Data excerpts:

+===+

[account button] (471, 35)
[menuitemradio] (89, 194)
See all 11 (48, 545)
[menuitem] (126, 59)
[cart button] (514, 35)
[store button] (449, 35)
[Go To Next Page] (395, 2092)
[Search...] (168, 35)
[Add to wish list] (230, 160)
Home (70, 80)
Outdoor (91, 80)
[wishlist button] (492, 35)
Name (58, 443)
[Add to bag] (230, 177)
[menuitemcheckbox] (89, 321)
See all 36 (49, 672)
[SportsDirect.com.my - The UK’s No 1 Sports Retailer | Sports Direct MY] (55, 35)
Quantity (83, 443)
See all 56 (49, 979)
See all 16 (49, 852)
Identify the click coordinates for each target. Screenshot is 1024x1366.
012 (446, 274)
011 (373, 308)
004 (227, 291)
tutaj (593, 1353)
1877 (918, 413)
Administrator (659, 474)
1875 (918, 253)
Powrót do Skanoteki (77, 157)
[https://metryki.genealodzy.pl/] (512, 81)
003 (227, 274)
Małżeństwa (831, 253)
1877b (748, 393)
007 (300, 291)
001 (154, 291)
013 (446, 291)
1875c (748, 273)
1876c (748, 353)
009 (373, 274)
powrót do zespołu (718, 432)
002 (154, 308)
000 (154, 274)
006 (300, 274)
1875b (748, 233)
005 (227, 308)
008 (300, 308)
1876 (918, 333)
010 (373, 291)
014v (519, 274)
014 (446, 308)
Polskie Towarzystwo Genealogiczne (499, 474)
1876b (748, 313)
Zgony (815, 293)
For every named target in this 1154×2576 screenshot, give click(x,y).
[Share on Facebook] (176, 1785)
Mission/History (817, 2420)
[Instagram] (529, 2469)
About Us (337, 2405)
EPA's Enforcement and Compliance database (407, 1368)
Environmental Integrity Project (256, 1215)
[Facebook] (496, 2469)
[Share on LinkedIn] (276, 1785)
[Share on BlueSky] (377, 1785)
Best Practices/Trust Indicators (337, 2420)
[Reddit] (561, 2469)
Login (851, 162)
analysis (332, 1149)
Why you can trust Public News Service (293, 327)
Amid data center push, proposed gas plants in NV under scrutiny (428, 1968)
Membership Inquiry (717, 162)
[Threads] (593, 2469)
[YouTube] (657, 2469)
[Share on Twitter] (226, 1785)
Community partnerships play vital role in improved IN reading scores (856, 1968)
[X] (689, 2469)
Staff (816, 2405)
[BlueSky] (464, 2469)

+===+

:: WORK REQUEST ::
Pull out every line of the records that includes the string "target".

:: ANSWER TO THIS PROBLEM ::
Identify the click coordinates for each target. Screenshot is 1024x1366.
For every named target in this 1154×2576 screenshot, give click(x,y).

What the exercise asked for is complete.